Short problem
Determine how many lines of the listing below contain the string "showing", treating uppercase and lowercase letters as distinct. Give only the number.

Materials provided
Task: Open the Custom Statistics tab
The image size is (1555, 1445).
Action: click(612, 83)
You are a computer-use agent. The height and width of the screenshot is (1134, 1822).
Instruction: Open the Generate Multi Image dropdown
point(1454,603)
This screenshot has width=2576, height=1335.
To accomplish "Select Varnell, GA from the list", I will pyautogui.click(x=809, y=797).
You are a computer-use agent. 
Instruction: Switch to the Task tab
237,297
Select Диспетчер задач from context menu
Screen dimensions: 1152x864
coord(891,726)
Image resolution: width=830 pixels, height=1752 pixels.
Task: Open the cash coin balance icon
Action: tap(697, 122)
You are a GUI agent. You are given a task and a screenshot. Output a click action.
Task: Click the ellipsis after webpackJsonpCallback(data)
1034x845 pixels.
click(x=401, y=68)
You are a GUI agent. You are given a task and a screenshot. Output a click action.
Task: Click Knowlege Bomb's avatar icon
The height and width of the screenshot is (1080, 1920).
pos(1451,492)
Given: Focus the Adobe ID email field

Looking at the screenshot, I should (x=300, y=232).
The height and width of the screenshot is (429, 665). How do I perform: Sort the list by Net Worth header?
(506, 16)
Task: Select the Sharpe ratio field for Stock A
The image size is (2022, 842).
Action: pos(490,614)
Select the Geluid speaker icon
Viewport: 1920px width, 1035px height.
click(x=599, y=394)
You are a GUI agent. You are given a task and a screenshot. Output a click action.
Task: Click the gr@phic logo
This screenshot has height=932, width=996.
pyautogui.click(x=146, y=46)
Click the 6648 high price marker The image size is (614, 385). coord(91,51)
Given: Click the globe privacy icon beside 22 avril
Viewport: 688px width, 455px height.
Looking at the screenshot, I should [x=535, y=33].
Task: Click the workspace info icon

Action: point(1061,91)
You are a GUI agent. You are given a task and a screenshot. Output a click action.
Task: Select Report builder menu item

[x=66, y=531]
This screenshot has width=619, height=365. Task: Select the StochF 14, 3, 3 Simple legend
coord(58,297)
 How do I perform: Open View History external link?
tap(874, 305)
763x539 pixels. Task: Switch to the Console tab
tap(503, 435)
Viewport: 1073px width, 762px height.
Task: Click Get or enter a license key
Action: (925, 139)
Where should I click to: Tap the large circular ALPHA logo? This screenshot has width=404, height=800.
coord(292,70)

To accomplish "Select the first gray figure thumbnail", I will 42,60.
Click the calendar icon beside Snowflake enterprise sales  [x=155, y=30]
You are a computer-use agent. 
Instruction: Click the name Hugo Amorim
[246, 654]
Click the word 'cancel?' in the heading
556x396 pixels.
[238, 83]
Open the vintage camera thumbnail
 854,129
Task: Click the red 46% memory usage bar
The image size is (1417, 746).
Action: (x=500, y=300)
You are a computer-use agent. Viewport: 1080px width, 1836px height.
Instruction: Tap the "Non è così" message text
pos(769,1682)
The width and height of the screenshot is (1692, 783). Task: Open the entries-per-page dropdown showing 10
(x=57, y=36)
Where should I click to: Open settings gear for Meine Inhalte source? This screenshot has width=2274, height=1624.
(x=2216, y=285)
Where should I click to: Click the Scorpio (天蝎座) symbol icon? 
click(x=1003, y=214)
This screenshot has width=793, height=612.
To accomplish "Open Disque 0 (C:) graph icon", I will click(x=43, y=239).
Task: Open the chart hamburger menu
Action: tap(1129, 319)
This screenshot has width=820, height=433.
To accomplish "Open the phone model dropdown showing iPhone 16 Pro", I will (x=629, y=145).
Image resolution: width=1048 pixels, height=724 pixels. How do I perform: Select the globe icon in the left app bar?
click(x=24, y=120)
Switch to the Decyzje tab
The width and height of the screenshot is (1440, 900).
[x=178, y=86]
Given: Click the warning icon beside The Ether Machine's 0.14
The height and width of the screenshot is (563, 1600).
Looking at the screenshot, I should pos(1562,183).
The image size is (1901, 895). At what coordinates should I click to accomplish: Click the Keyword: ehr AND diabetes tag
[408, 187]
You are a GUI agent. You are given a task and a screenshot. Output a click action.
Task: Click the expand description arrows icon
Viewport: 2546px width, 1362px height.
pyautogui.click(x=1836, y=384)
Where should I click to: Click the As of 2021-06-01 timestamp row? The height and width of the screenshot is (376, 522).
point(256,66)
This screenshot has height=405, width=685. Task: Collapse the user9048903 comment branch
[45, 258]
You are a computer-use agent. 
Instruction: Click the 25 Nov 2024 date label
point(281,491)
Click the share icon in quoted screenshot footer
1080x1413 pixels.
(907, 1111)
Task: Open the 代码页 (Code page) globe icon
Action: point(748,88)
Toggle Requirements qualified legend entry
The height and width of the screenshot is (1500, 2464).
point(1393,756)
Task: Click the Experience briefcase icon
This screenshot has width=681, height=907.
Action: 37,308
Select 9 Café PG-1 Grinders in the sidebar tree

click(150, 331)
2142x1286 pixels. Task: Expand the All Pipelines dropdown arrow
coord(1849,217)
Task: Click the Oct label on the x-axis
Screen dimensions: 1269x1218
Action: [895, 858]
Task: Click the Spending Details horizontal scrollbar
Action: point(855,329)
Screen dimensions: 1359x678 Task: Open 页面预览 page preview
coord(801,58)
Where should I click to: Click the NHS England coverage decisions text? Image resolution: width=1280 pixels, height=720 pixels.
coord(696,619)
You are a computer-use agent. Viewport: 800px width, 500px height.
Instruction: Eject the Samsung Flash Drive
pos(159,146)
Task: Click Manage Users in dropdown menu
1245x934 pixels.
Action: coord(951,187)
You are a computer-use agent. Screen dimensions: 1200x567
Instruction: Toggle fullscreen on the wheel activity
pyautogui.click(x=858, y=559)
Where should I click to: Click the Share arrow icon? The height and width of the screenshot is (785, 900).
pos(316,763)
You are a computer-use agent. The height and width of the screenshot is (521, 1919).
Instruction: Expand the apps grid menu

Solved exercise
2